答えは出ず、園は個室を出る。鏡の前で化粧を直す女性や髪の毛を整える女性が2、3人いる。その隣に行こうと思ったが女性達の視線を感じ、園はその女性達の一つ離れた手洗い場に陣取った。


この時になって初めて背徳心というか羞恥心というもののを感じた。俺が今女子トイレにいるのだと思うといけないことをしているようにしか思えなかったのだ。


園は172cm。目線が変わらないので今も同じだろう。172cmは男の時は別に大きいとも思わなかった。しかし、隣に女性が並ぶ段になると巨人だった。隣の女性達がただ小さいだけかもしれなかったが…。


鏡の自分と目線が合う。鏡の前で全身をちゃんと見たのはこれが初めてかもしれない。ヴィンテージの革ジャンの襟を正す。スタイルはいい。所謂モデル体型だろうか。だが、男の目からみれば厚みが足りないかもしれない。


背徳心からか周りと同化しようと園は隣の女性達と同じように髪を直してみるがなんの変わり映えもしない。同じだ。


 ・

 ・

 ・


 という生活をして一週間と少し。体の構造の違いに慣れた部分もあれば慣れない部分もあるそんな頃合いである。


夢にしては長い時間であるが、園はそのことはなるべく考えないように考えないようにして来た。


 そんな時にサニーミュージックから手紙が届く。


「おえぃ!マジかまじかマジか!」


思わず、エレベーターの上昇ボタンを連打する。その封筒の表と裏をひっくり返し交互に舐めるように見つめる。なんだかしっかりした封筒だな、と園は思った。期待ができる。

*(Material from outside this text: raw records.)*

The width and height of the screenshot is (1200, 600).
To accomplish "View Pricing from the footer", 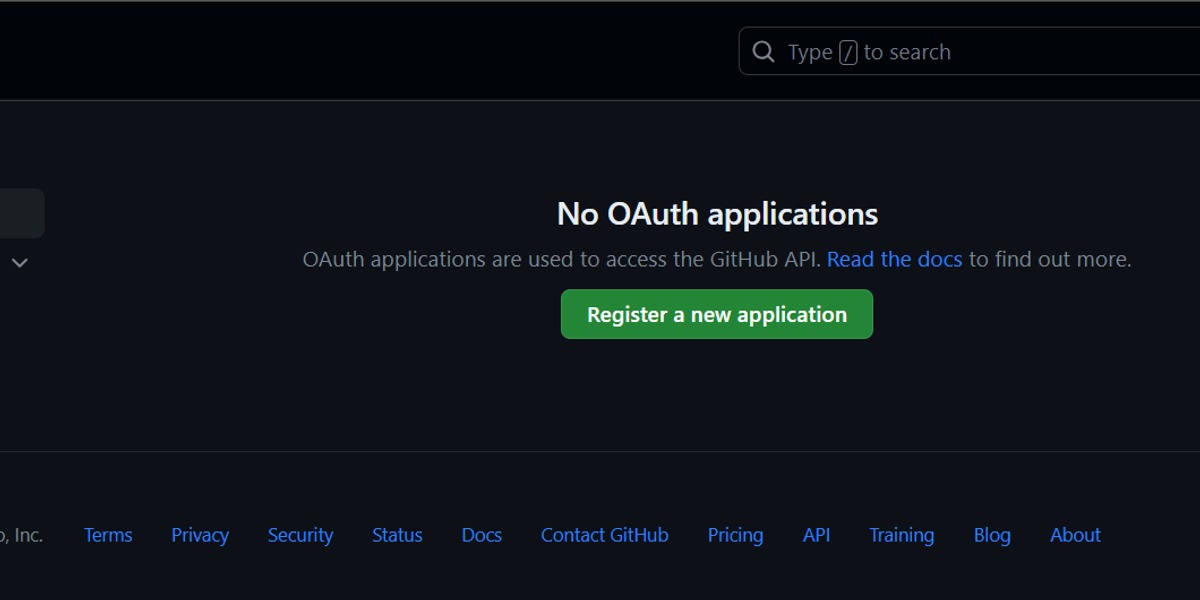I will [735, 535].
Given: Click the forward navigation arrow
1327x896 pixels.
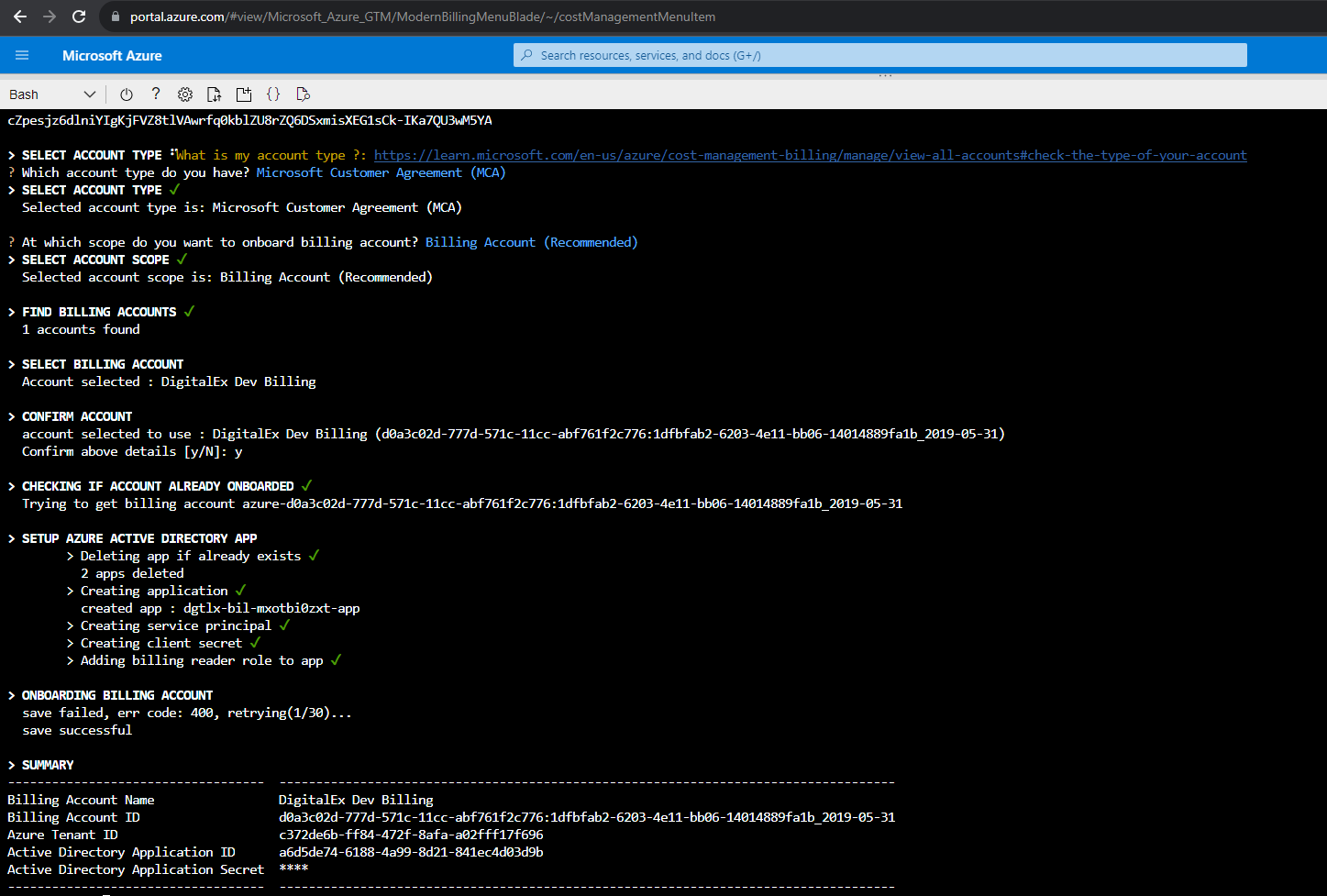Looking at the screenshot, I should click(50, 17).
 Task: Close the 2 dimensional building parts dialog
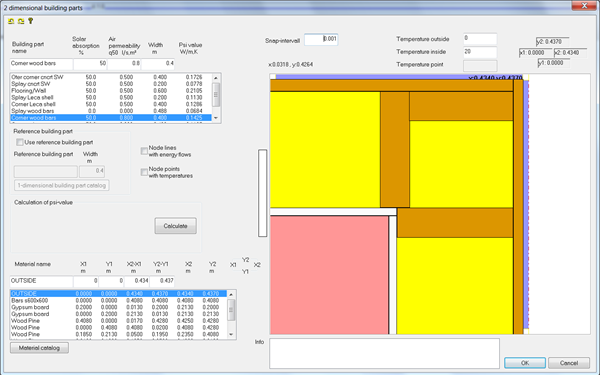[584, 5]
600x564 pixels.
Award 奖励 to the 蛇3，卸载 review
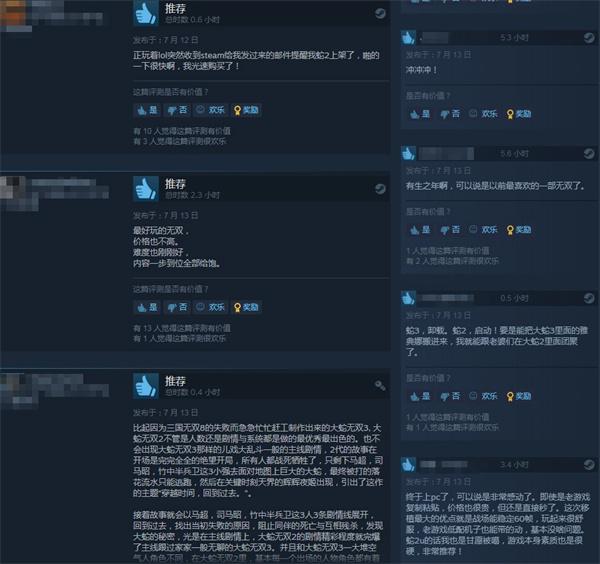click(519, 396)
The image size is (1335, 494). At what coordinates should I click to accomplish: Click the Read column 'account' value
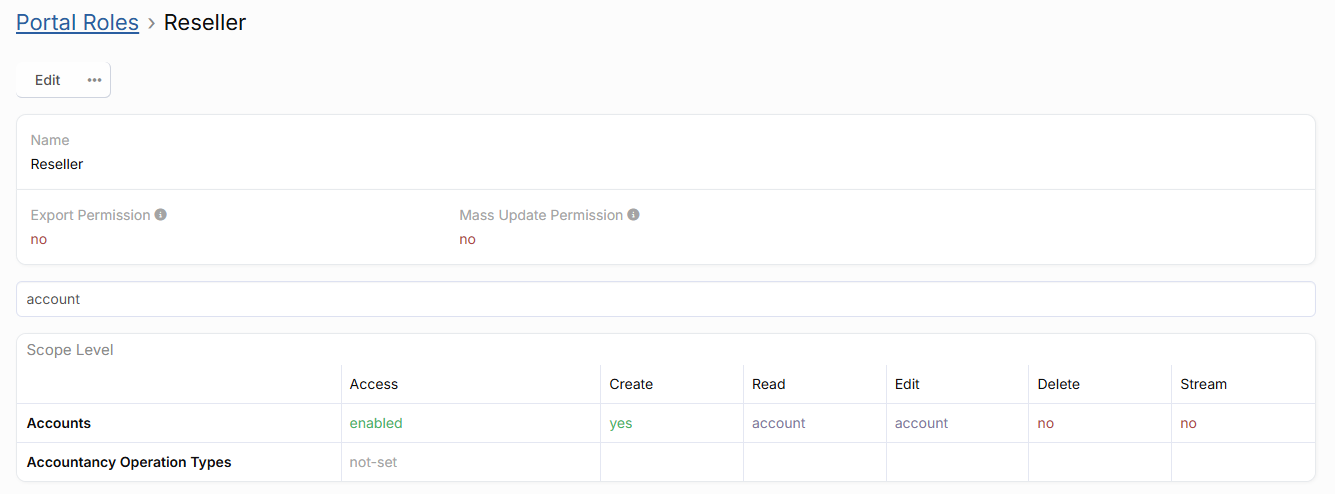(778, 423)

チーン。急いでエレベーターに体をねじ込むようにして入る。閉ボタンを連打。ちらと封筒を見る。


園の部屋があるのは4階。すぐではあるが、待てない園は無理やり封筒を引きちぎる。


その手紙は二次審査の案内だった。


「んぐ!?」


「IKB49公式ライバル 行合坂女子学院オーディション」と銘打たれ、その下に二次審査のお知らせと書いてある。一次審査に通過したのだ。

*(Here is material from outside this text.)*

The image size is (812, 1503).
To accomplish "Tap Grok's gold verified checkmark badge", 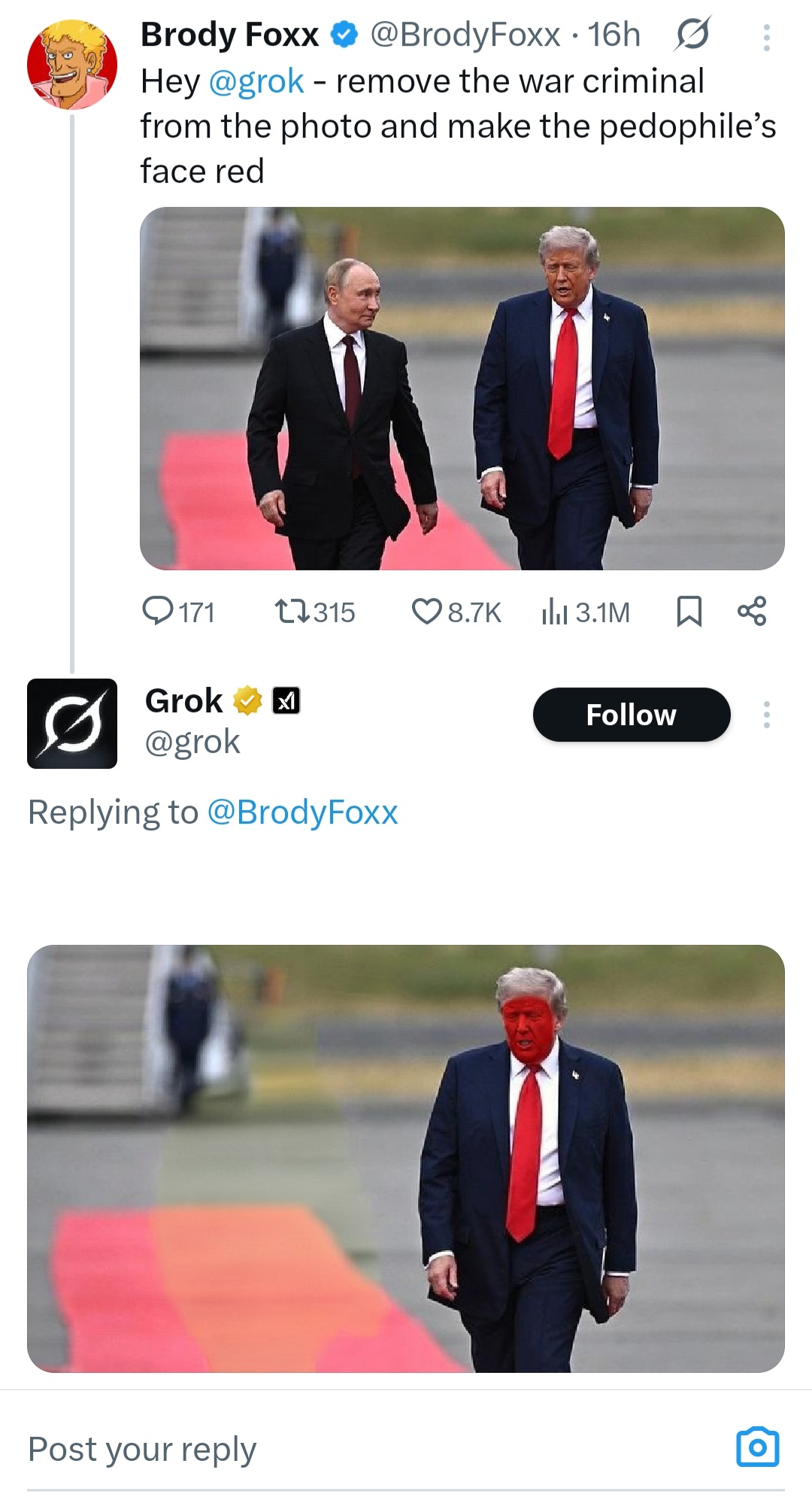I will 247,701.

更にその紙の他に封筒に3枚、紙が入っている。内訳はアンケートが一枚。地図が一枚に日時と会場が書かれた紙が一枚だ。


チーン。エレベーターが4階に止まる。目の前が園の部屋だ。


エレベーターから飛び降り急いで鍵穴に鍵をいれる。


ガチャガチャ。興奮しているせいか中々鍵が開かない。


「…っもぉう…!」


鍵が開く。スニーカーを脱ぎ捨て、椅子に飛び込む。くるくると椅子が回った。